I met my first real friend when I was 3-years-old and my family moved from Philadelphia to a very rural area in the Appalachian Mountains of Pennsylvania. One of my first memories is of running down my very long, dusty driveway to meet her in the middle. The driveway seemed so long then, and my parents watched from the window as I met her for the first time. She was a year older and the only girl in a large family of older brothers. From that moment on, we were inseparable. Two, dark-haired girls with ponytails, playing Dukes of Hazzard in the woods, we navigated life together, there in the mountains, as our lives were starting. We learned how to be friends.
I’ve gone on to meet many friends since then. I’ve moved in and out of countries, cities and states, meeting friends here and there as I’ve traveled. I’ve moved in and out of phases of my life, and I’ve been lucky to have a friend through it all. Some friends are here to stay, but I’ve also gone on to meet people who I thought were my friends, but in the end, were not. So, after having friends and being a friend for much of my almost 37 years of life, here are a few lessons I have learned about friendship:
1. Friends don’t care what you look like.
They don’t care about your house or your car. They don’t care if you are in the “in crowd,” because to them, you’ve always been in and you always will be in. Trendy boots? Great. Your Birkenstocks from 1995? Perfect. A true friend just doesn’t give a shit.
2. Friends check in on you.
They take time from their full lives to see how you’re doing. It might be quick, and it might not be every day or every week or even every month, but they care about you, and they want you to know it. They’re not mind readers, but they really do their best. They are present in your life, even if it’s just through a quick text, email, or brief phone call with a screaming kid or a barking dog in the background.

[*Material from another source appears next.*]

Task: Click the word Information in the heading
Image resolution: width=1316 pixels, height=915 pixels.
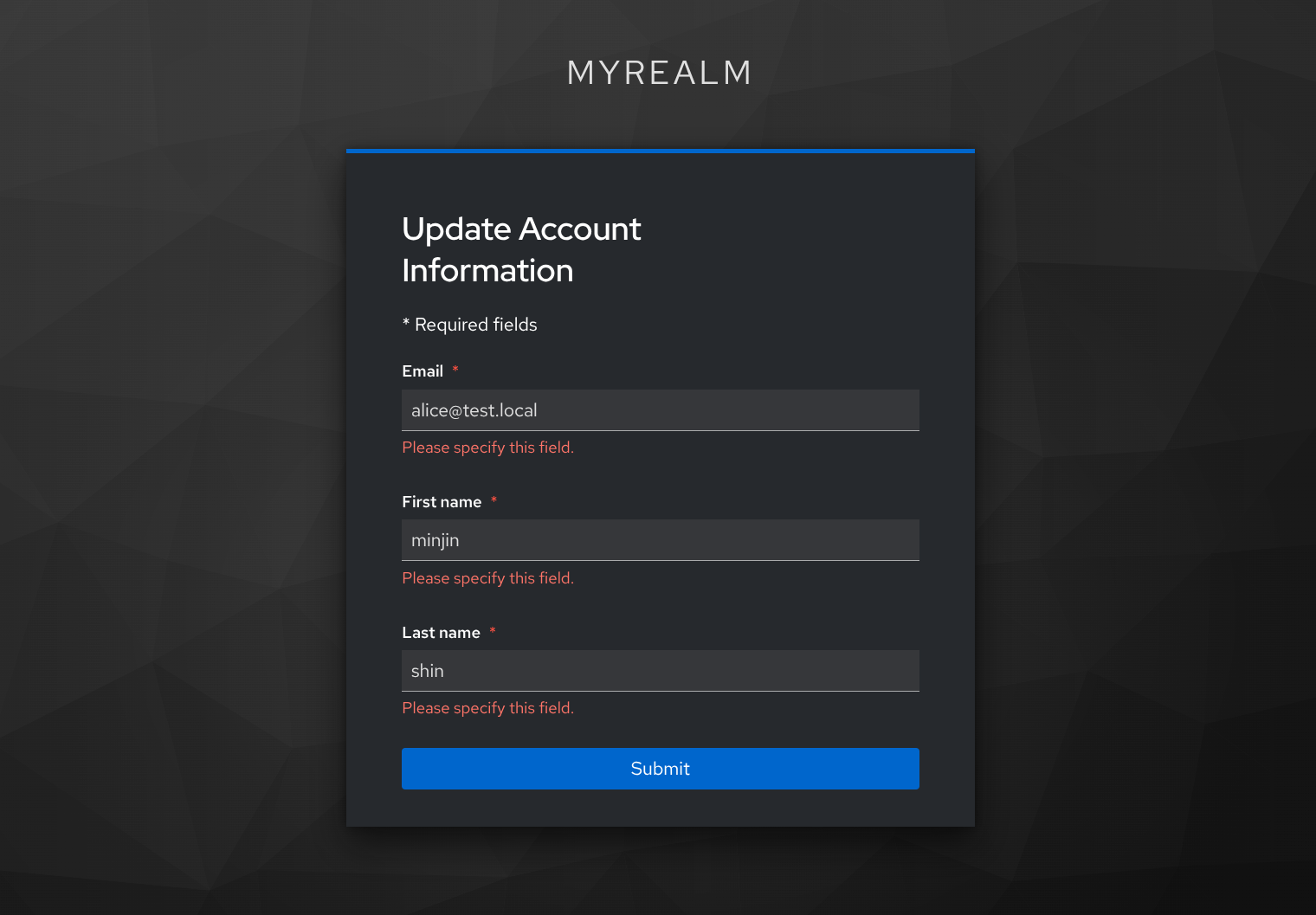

3. Friends are your biggest fans.
When you succeed, a true friend will be your loudest cheerleader. They won’t only clap when you win, they will shout it from the rooftops! They understand that we all have our unique talents and gifts in this world, so they lift you up and you lift them up, too. Together, you make one hell of a team!
4. Friends might not always agree with you.
And who would want them to? Sure, you might disagree from time to time, but they know that differences of opinion don’t define the friendship. They love you, and so they respect you enough not to judge your choices.
5. Time nor distance can really stand in the way of a true friendship.
I recently shared a few glasses of wine with an old friend whom I hadn’t seen in six years, and we were laughing so hard, we were crying—just like we had done all of those years ago, before our kids and our lives as moms.
6. Friends understand that you’re not perfect, and they don’t expect you to be.
You will mess up. They will mess up. But in the end, you’re friends, right? If a true friend is upset with you, she will say so to your face. They come to you to work out any kinks in your relationship because you mean a lot to them. They understand that even friendships might take some work from time to time.
Throughout our lives, we meet friends in various places and stages. Sometimes, these friendships evolve, grow with us, and last a lifetime. Other times, we meet new friends and instantly bond over a shared interest, work, or our children. As a mom, our friendships take on new roles, as they often do include our children. And through these friendships, we’re teaching our kids how to be good friends too.
Remember this: Friendships aren’t forced. If someone wants to be your friend, they will be. So, hold your friends dear and close. In fact, send them a text or give them a call now to let them know how much they mean to you. And, to my childhood friend—the one I played Dukes of Hazzard with—thank you for teaching me how to be a friend all of those years ago. I hope my own daughter meets someone just like you.